- Balmacara Location within the Ross and Cromarty area
- OS grid reference: NG816272
- Council area: Highland;
- Country: Scotland
- Sovereign state: United Kingdom
- Postcode district: IV40 8
- Police: Scotland
- Fire: Scottish
- Ambulance: Scottish
- UK Parliament: Ross, Skye and Lochaber;
- Scottish Parliament: Skye, Lochaber and Badenoch;

= Balmacara =

Balmacara (Baile Mac Ara) is a scattered village on the north shore of Loch Alsh near Kyle of Lochalsh, Ross-shire, Highland and is in the Scottish council area of the Highland, Scotland.

In 1946, Lady Hamilton, bequeathed the 2750 ha Balmacara crofting estate to the people of Scotland, by donating it to the National Trust for Scotland. In 1954 the nearby Lochalsh House was conveyed to the Trust.
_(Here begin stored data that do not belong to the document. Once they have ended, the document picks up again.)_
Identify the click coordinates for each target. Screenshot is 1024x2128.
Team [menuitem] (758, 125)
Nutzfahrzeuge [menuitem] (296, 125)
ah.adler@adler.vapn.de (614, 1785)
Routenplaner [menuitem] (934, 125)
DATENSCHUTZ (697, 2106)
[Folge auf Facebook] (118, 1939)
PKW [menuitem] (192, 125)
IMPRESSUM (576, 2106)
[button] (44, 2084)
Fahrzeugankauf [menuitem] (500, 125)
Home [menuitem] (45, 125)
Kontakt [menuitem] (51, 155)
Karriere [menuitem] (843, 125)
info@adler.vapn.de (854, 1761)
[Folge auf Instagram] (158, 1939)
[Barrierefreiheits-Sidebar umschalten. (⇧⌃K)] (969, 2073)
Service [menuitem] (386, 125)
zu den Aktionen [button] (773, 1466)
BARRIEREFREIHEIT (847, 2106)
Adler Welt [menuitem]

The Balmacara Estate Visitor Centre is located in the centre of Balmacara.

The Shinty club, Kinlochshiel play in the hamlet.

The community of Balmacara lies on the edge of Balmacara Bay. Within the wider area of Balmacara and Balmacara Square lies the Balmacara Cemetery, the Lochalsh War Memorial, a number of hotels, B&Bs, and a local Spar shop.

Children from the area attend the primary school at Auctertyre, and then Plockton High School.